TASK ITEM: Below are some entries. Return exactly the lines from the one with "Viewport: 1353px width, 761px" through the final line, leaving out any pictures.
### GIVEN ENTRIES ###
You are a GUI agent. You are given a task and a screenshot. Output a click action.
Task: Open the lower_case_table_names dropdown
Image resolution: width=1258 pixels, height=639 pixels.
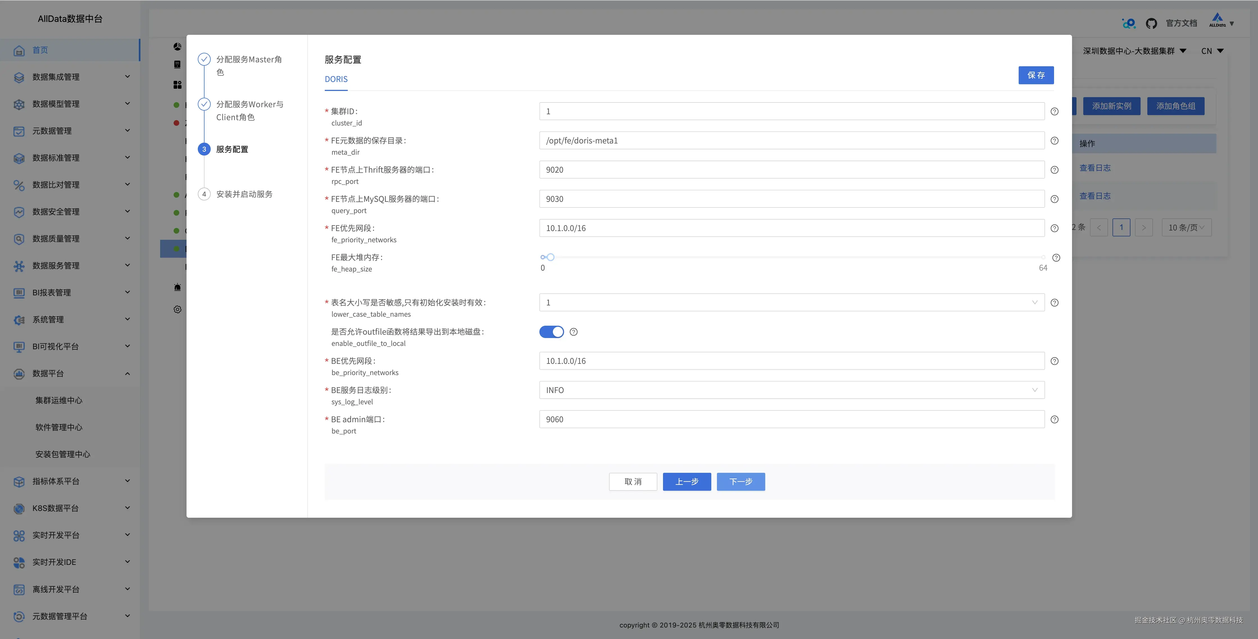pyautogui.click(x=791, y=303)
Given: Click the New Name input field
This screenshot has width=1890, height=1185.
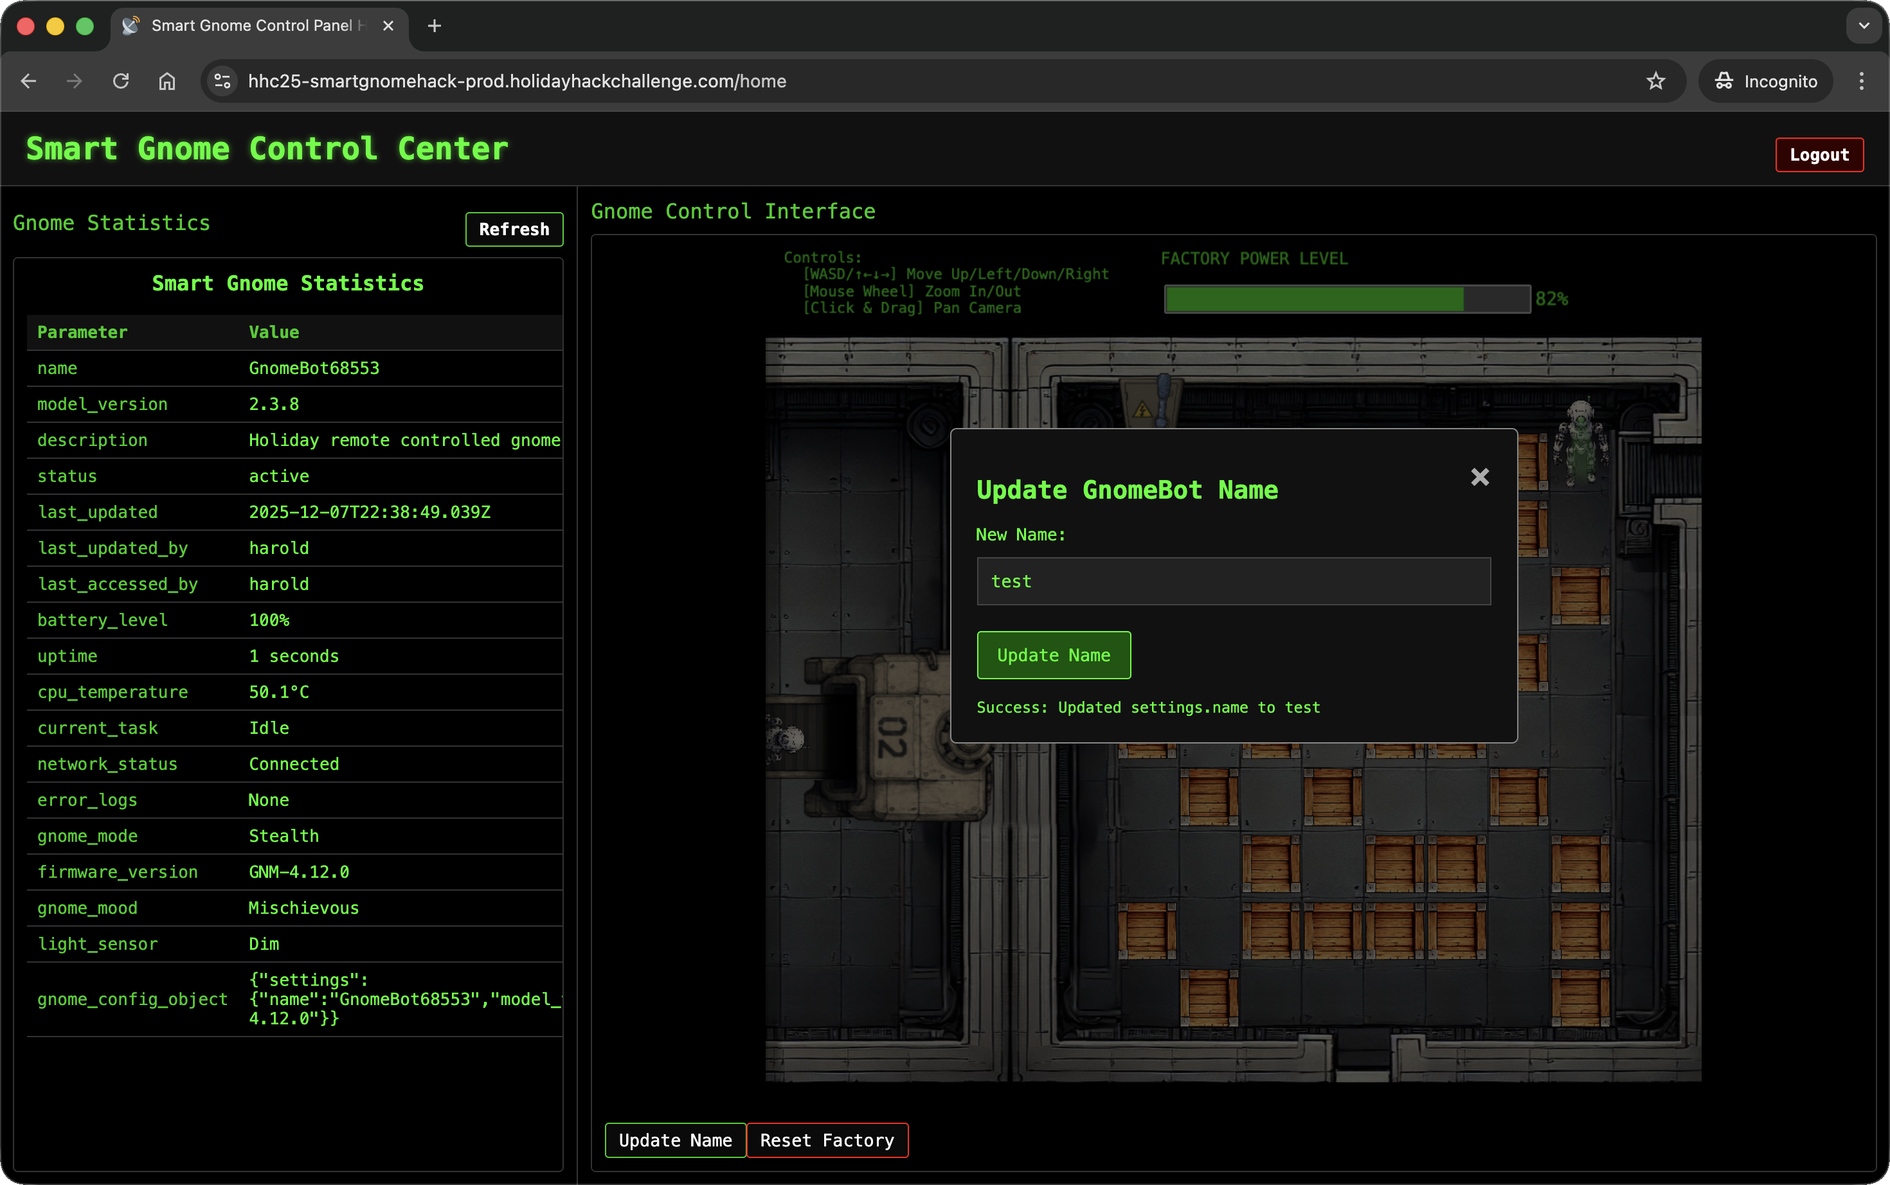Looking at the screenshot, I should click(1233, 582).
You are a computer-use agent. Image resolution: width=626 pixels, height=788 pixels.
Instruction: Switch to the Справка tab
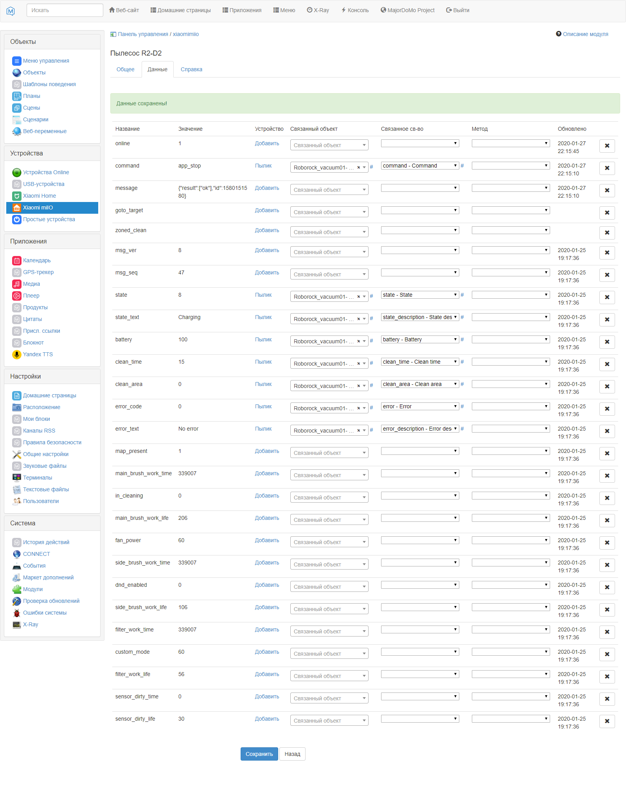click(191, 69)
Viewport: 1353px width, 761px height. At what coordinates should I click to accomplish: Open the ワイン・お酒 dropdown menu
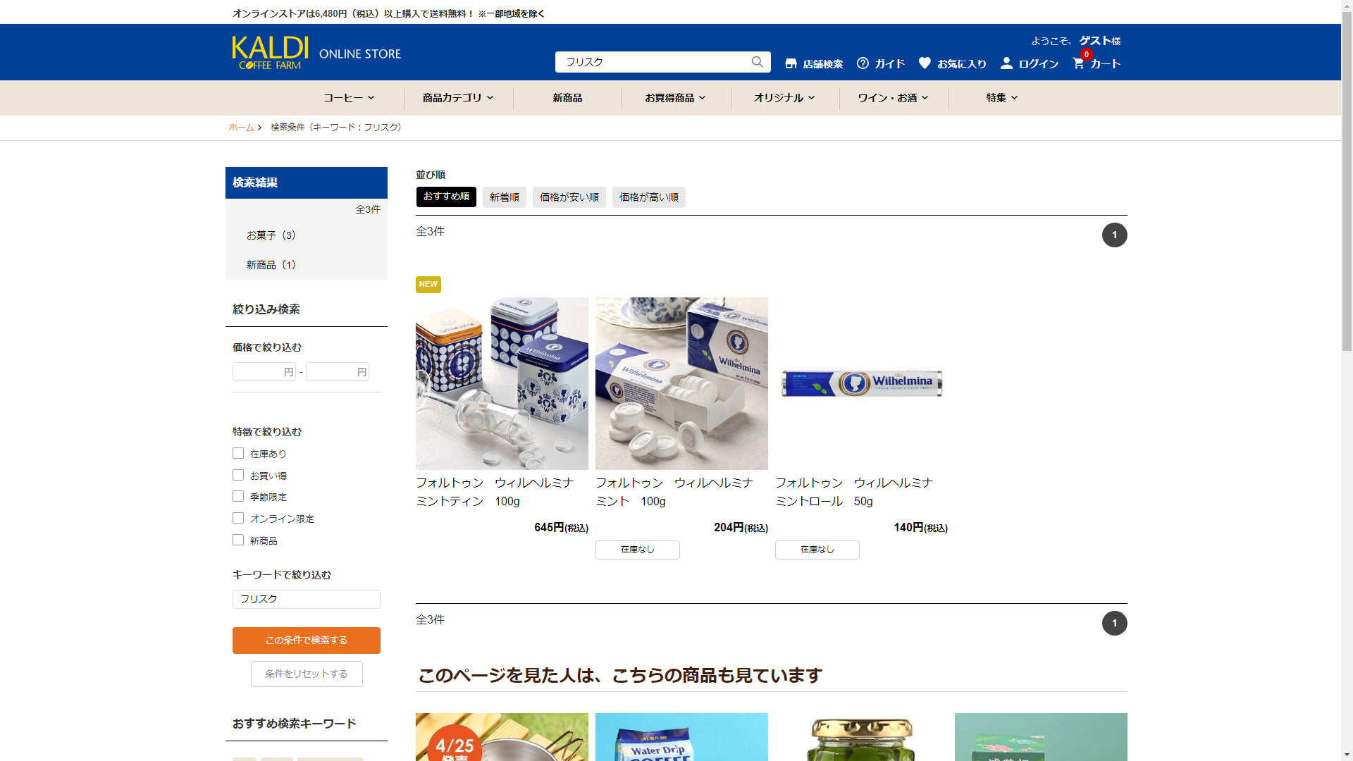[x=893, y=98]
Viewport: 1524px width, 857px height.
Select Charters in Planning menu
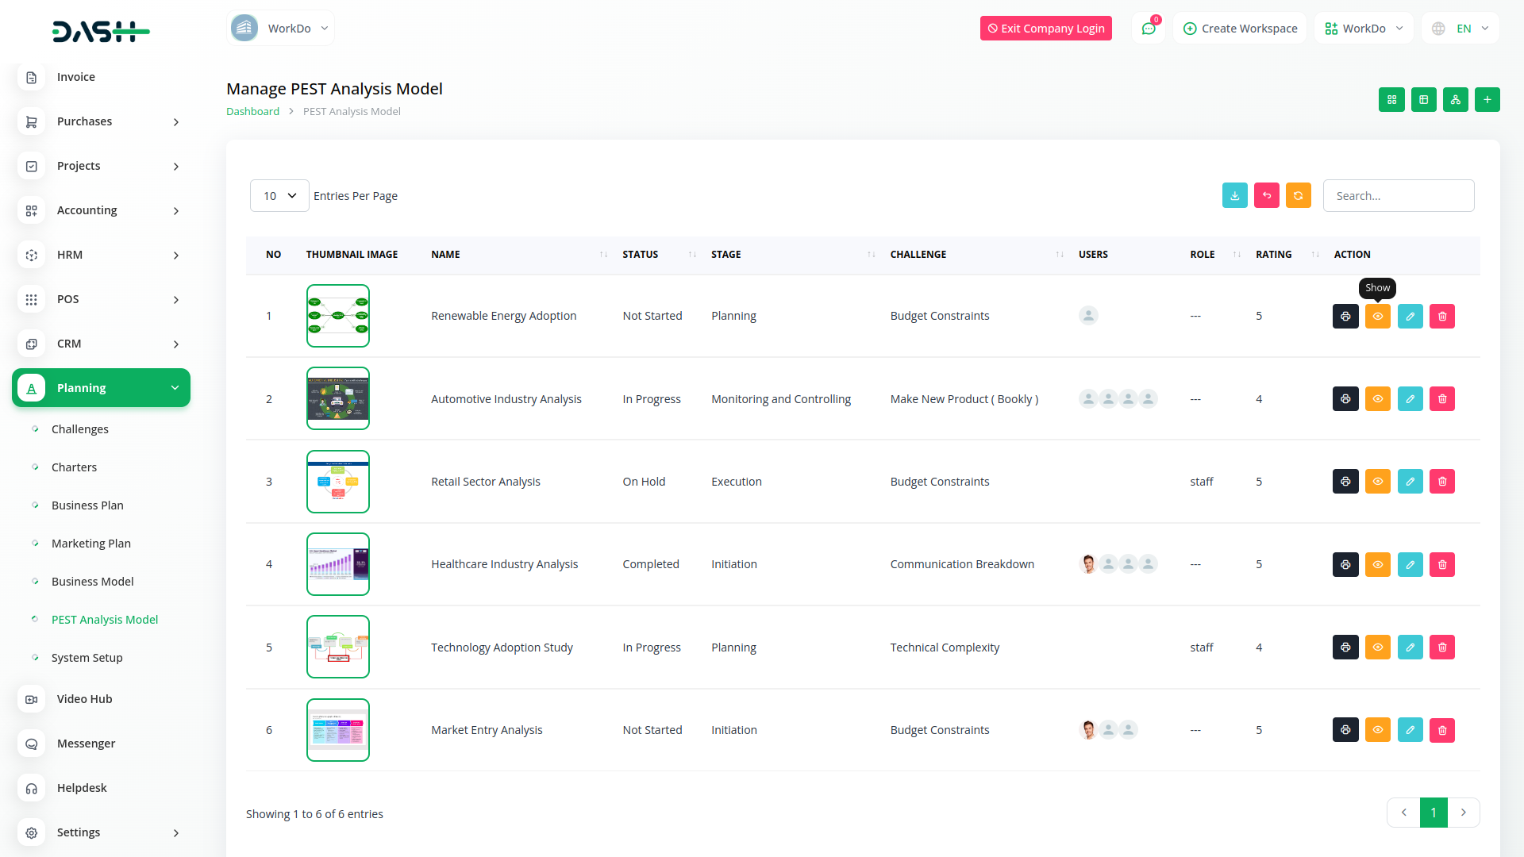tap(74, 467)
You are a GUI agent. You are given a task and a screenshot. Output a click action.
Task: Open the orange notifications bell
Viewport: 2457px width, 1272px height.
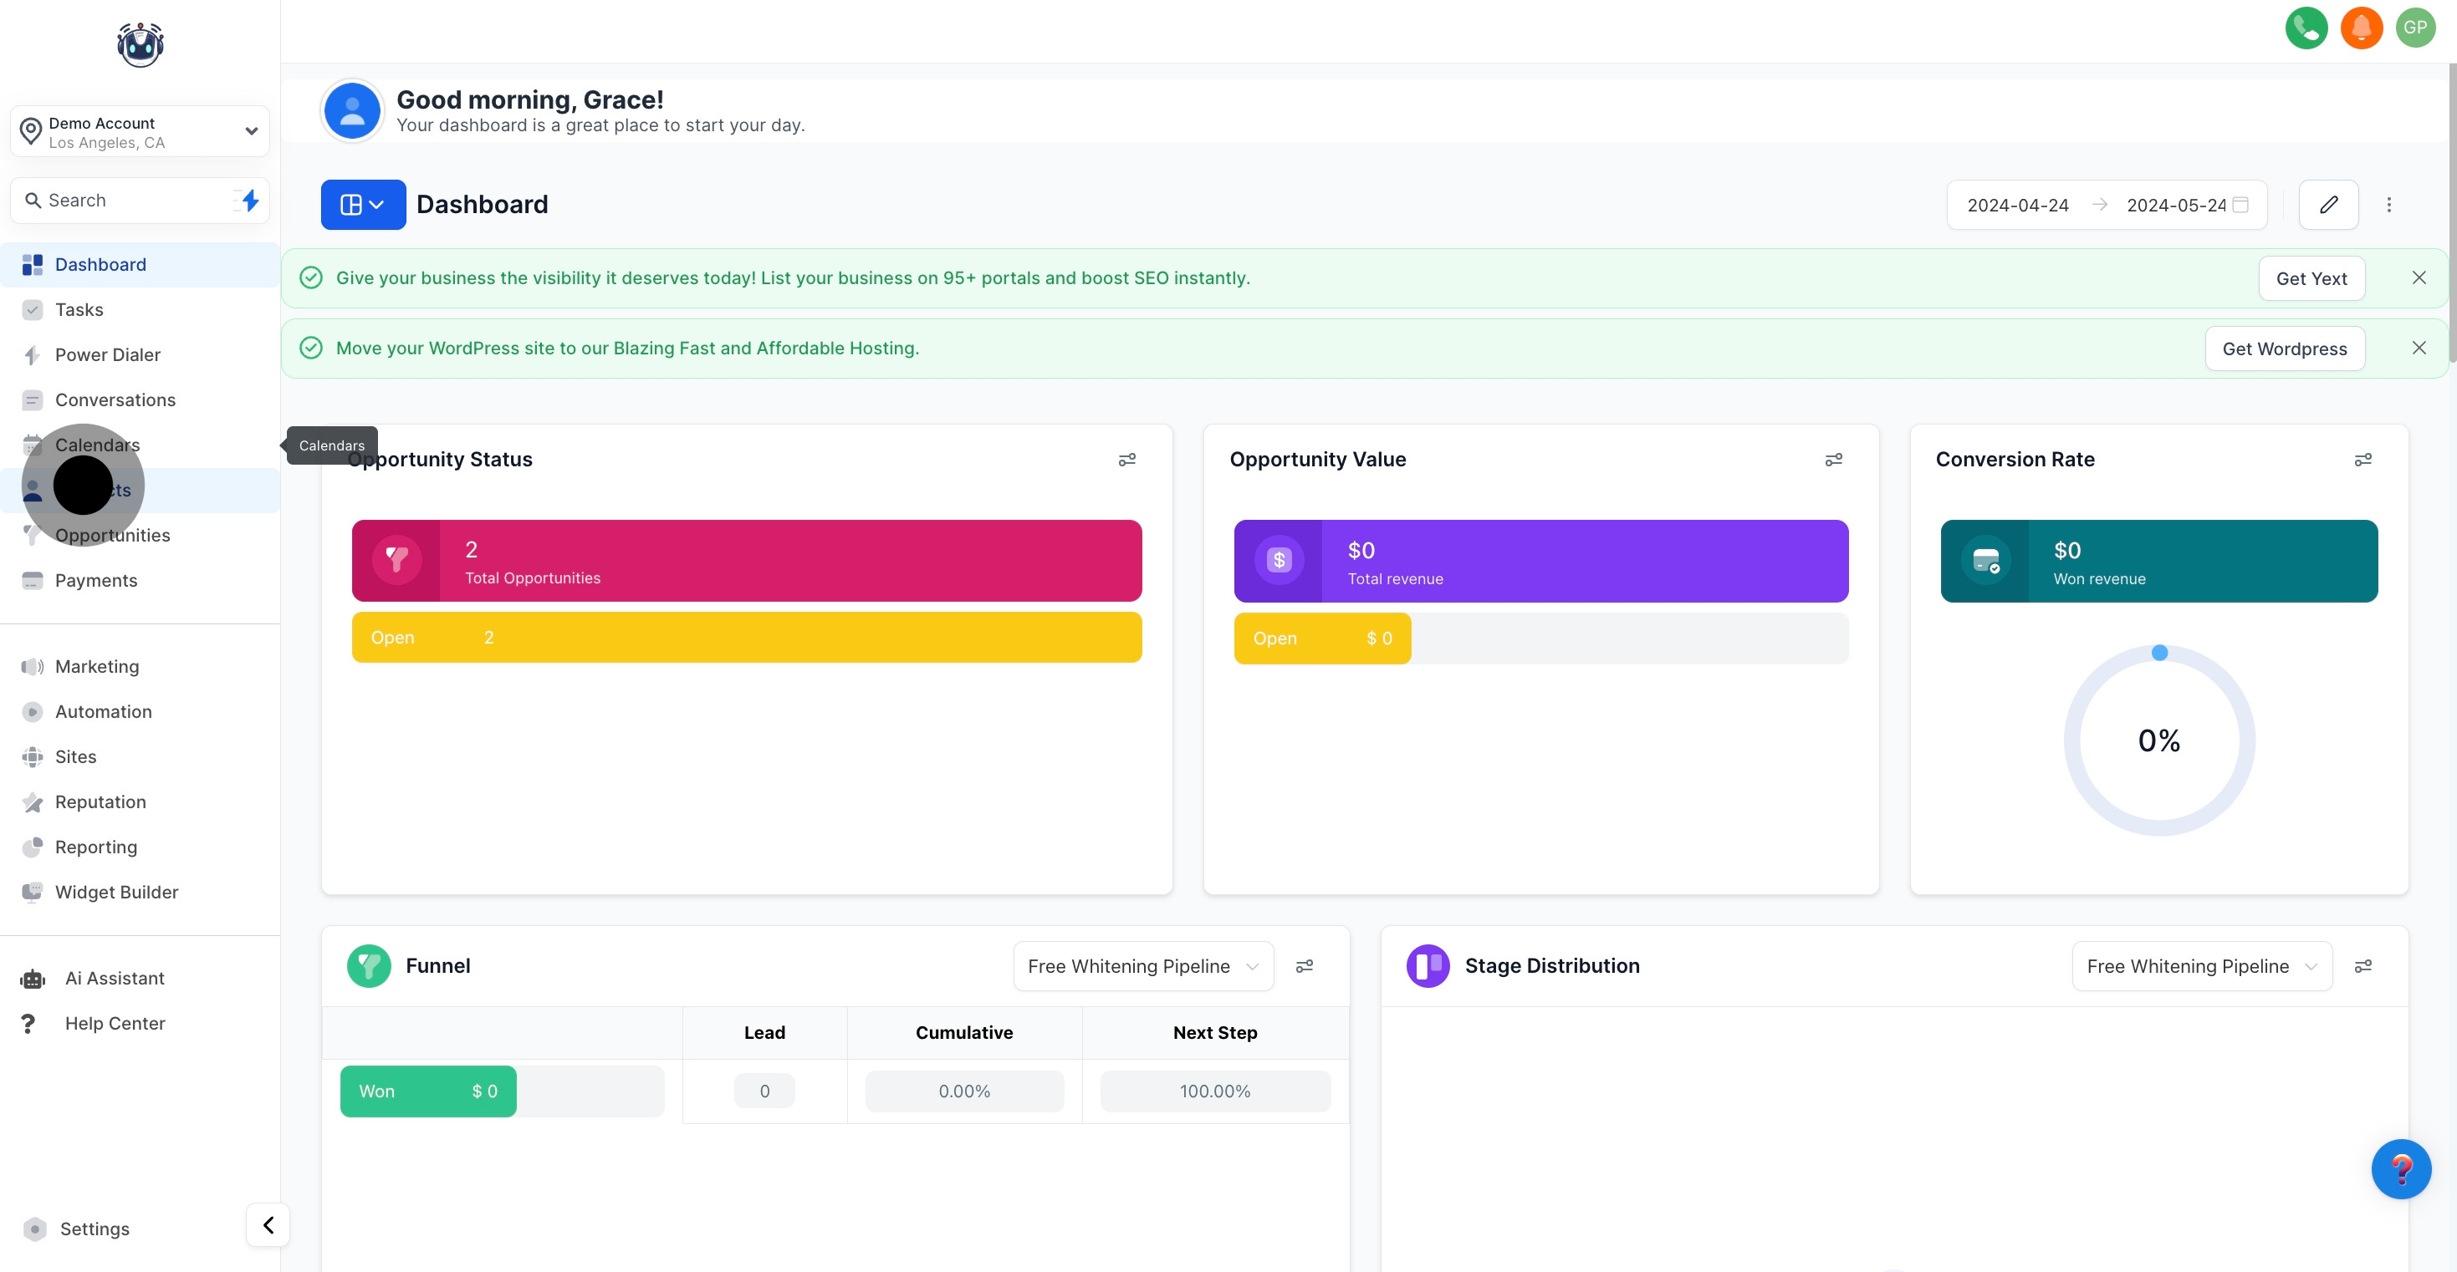pyautogui.click(x=2361, y=28)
###
RESPONSE TO THE EXERCISE:
Viewport: 1353px width, 761px height. At what coordinates should I click to accomplish: Open the ワイン・お酒 dropdown menu
[x=893, y=98]
Viewport: 1524px width, 857px height.
Select Charters in Planning menu
tap(74, 467)
You are a GUI agent. You are given a task and a screenshot. Output a click action.
Task: Open the orange notifications bell
Viewport: 2457px width, 1272px height.
pyautogui.click(x=2361, y=28)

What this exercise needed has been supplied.